US urges EU to move ahead with CAP reforms

13/05/2003

The US trade representative, Robert Zoellick, has claimed that the European Union (EU) will jeopardise the next World Trade Organisation (WTO) ministerial meeting on liberalisation if it does not reform its current system of farming subsidies.

The WTO meeting is scheduled to take place in Cancun, Mexico, September 10-14, 2003. However, Zoellick wants to see the EU revise its Common Agricultural Policy (CAP) before the conference.

Zoellick said that the EU farm commissioner Franz Fischler has tried to get some movement going on the CAP reforms, but added that it was really up to the EU member states themselves.

He has urged Germany, the biggest contributor to CAP to support the EU commission plans, which also include market reform proposals. Zoellick said the proposals would aid the developing world and transatlantic relations by showing that Washington and Brussels were cooperating in a multilateral system.

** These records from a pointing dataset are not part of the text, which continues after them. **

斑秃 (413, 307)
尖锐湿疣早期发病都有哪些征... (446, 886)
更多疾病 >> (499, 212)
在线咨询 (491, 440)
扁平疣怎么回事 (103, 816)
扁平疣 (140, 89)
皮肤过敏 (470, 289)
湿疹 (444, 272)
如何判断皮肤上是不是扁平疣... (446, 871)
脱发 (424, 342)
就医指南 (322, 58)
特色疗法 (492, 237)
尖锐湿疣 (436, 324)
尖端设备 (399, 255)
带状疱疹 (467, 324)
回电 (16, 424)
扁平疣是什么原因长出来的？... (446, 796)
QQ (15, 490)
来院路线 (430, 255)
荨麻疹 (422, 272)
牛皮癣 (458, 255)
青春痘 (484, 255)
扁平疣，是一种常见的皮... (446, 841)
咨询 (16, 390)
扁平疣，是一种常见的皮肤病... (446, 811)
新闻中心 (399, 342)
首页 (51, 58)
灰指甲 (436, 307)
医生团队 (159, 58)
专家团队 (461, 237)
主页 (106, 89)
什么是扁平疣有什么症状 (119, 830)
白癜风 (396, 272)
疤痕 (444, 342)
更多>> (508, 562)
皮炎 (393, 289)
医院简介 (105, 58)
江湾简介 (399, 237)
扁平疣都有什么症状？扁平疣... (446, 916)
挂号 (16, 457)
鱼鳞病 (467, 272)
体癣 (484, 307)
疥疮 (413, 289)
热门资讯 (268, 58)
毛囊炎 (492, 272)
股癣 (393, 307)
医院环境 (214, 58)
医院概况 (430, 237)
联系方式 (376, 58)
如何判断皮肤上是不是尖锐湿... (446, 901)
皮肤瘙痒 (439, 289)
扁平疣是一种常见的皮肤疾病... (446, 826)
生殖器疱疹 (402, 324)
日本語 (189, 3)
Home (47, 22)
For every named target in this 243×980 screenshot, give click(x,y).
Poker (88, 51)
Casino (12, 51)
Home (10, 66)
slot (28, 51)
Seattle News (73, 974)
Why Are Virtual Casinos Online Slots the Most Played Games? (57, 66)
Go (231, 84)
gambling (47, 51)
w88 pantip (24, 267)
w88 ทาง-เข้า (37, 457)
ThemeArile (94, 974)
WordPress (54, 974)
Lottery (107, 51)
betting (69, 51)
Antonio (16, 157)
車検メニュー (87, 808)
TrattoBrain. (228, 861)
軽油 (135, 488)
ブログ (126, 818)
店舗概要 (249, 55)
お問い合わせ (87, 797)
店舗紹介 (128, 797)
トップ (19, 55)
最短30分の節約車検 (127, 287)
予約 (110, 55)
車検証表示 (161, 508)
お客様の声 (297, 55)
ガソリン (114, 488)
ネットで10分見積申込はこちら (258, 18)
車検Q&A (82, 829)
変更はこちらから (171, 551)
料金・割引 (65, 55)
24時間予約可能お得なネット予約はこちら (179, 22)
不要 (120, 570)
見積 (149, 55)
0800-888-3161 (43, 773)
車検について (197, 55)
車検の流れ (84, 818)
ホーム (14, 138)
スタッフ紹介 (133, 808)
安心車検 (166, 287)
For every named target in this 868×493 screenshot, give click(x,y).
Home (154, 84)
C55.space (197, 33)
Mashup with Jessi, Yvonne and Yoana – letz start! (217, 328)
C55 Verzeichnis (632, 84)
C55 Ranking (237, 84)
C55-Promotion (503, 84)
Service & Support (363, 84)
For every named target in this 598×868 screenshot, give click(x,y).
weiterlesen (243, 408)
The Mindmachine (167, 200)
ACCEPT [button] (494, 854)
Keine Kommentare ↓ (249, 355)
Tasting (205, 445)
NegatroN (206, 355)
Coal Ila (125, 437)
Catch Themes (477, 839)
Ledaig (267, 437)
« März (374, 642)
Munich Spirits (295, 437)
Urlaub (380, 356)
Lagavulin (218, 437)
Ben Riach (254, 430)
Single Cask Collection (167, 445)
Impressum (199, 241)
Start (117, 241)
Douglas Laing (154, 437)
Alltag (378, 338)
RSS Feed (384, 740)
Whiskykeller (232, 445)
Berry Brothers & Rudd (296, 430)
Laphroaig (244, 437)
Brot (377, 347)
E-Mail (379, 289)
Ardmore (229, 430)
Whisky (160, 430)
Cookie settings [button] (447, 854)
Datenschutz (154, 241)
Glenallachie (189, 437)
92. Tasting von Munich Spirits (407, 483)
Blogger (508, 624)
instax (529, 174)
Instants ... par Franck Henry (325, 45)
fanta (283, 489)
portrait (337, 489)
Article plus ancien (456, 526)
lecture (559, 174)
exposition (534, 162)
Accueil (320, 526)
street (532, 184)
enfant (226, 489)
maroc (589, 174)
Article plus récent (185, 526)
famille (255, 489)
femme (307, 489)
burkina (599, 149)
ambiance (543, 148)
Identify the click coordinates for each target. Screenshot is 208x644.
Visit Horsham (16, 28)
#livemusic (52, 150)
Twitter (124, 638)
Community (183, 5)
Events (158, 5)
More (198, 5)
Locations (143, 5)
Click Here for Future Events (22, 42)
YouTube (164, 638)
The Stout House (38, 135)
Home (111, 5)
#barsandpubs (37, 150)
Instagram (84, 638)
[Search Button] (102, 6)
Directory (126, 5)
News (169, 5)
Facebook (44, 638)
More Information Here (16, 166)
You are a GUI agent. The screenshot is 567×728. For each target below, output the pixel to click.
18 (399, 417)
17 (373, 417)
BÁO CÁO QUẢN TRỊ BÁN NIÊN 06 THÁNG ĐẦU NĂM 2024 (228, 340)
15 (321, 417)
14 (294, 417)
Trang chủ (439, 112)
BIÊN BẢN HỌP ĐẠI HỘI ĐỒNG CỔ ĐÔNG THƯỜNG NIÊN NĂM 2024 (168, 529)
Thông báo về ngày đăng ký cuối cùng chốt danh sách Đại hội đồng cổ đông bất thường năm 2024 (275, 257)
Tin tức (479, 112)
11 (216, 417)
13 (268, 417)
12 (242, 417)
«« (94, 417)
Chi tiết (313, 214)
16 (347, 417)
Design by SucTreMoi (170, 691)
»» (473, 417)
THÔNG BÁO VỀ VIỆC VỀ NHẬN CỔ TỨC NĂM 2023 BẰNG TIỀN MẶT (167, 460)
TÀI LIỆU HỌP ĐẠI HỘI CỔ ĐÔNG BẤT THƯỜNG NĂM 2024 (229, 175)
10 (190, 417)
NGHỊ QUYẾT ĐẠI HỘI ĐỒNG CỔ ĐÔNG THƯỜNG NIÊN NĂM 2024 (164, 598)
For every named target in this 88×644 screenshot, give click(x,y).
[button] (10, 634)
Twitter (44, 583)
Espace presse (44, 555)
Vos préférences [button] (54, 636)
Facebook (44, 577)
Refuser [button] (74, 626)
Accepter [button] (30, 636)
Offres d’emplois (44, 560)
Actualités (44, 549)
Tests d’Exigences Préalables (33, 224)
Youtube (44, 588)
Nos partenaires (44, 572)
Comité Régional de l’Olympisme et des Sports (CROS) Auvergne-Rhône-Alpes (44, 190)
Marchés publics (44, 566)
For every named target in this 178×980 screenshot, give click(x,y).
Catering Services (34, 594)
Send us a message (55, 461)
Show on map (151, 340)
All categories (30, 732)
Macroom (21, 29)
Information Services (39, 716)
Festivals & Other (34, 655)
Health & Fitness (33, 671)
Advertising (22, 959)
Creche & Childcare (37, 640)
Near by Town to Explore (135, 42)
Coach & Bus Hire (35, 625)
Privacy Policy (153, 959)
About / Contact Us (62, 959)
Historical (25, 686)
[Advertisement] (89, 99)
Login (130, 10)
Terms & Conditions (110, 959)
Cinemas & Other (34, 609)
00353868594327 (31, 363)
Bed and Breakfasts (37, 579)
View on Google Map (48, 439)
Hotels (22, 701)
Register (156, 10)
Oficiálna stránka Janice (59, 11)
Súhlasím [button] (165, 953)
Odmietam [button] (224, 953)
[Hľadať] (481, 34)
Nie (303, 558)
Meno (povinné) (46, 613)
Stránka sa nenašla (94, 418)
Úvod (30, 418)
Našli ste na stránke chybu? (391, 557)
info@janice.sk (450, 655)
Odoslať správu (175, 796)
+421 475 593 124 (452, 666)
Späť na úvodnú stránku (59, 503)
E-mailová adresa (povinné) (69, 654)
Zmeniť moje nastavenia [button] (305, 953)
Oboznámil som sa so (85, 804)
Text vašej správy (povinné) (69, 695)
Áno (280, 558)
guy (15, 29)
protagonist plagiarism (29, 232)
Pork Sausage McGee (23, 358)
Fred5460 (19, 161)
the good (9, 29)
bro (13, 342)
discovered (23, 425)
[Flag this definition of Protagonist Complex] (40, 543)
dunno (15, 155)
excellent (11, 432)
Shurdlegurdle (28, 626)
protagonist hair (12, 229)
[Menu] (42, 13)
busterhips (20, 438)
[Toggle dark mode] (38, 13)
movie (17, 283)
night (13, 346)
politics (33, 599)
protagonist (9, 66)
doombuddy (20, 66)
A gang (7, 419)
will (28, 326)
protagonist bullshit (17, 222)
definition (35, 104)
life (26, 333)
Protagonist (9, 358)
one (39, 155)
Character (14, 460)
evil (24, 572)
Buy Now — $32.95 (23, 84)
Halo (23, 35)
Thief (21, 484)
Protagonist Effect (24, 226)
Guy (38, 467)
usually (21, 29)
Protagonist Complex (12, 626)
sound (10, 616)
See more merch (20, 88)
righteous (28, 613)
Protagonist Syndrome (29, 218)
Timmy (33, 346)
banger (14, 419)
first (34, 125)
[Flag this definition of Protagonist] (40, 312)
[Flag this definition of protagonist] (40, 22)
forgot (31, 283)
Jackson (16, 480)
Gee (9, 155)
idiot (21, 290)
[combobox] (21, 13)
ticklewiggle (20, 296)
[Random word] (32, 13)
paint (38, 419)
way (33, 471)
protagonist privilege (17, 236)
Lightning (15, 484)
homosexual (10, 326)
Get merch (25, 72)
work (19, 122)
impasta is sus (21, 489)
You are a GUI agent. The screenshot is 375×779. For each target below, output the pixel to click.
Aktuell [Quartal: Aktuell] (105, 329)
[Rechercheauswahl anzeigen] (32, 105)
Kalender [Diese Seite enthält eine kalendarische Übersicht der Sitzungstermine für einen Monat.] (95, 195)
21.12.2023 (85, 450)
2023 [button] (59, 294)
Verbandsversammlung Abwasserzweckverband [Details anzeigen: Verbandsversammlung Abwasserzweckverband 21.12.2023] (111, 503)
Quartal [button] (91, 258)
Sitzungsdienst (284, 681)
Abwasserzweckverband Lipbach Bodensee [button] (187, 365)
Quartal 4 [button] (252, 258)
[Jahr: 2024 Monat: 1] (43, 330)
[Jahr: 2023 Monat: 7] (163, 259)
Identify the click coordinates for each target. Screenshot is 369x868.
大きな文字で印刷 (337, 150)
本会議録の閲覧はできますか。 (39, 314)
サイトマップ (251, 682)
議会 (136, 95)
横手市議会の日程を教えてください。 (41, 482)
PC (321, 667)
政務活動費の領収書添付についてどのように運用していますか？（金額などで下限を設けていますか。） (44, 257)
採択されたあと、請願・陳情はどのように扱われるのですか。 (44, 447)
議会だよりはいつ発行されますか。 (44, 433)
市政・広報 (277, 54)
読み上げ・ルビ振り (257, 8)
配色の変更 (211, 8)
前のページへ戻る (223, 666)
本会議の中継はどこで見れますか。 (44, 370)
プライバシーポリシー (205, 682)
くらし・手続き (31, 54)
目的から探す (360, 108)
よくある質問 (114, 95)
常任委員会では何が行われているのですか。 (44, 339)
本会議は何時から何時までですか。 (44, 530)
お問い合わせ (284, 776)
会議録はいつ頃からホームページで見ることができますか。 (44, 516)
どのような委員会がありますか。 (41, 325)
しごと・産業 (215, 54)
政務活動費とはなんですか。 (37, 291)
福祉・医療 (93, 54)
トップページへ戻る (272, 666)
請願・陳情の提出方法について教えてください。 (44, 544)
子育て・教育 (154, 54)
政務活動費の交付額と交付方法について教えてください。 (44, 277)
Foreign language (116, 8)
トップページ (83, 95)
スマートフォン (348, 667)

The 145 WTO members have differing views on the pace and extent of agricultural reforms, in particular with regard to subsidies and tariffs. The US and the 18 nation Cairns Group are in favour of radical liberalisation of global farming markets and the EU and Japan advocate a slow, cautious approach, taking into account environmental protection and food security. All developing countries are concerned about protecting farmers.